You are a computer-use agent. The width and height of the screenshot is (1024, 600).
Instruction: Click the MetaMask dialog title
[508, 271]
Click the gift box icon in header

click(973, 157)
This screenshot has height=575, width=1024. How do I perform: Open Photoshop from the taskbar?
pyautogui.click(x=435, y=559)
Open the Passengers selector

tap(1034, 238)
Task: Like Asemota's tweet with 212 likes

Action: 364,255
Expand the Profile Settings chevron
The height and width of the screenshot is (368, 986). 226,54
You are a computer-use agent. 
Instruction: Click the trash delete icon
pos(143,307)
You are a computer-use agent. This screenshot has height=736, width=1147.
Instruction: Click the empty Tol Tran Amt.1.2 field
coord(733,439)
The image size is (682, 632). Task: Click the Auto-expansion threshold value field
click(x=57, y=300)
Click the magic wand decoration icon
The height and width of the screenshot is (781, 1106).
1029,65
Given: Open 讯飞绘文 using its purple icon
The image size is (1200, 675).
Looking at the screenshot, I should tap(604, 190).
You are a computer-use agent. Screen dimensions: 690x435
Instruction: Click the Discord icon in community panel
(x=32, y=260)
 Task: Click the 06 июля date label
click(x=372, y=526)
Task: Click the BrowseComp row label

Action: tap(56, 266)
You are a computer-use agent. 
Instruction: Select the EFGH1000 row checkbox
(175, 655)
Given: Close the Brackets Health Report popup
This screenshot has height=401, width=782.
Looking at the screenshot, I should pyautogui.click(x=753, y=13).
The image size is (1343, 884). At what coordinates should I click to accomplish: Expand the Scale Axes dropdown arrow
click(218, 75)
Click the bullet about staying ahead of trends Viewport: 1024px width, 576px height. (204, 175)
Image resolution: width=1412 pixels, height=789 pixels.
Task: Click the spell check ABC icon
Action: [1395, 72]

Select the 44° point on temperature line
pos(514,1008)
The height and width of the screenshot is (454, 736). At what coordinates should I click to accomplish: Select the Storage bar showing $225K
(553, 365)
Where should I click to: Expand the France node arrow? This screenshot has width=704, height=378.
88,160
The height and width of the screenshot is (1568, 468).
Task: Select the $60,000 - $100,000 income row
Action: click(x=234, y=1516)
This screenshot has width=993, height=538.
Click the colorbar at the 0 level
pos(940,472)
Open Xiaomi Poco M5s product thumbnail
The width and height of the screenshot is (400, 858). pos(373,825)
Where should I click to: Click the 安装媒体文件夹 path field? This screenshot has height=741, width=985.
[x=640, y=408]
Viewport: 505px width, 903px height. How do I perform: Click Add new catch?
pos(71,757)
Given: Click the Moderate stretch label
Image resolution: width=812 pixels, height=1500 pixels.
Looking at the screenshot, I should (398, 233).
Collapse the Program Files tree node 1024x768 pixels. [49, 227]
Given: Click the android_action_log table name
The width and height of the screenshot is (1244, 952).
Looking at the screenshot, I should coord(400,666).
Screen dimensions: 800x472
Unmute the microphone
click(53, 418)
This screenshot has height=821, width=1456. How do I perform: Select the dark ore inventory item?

========================================

• [What you need to do]
Go through the material and copy each line in which the word "agent" occurs.

• [Solution to this exercise]
You are a computer-use agent. The width and height of the screenshot is (1024, 600).
You are a computer-use agent. 
You are a computer-use agent. This screenshot has height=736, width=1147.
You are a computer-use agent. Screen dimensions: 690x435
You are a computer-use agent. 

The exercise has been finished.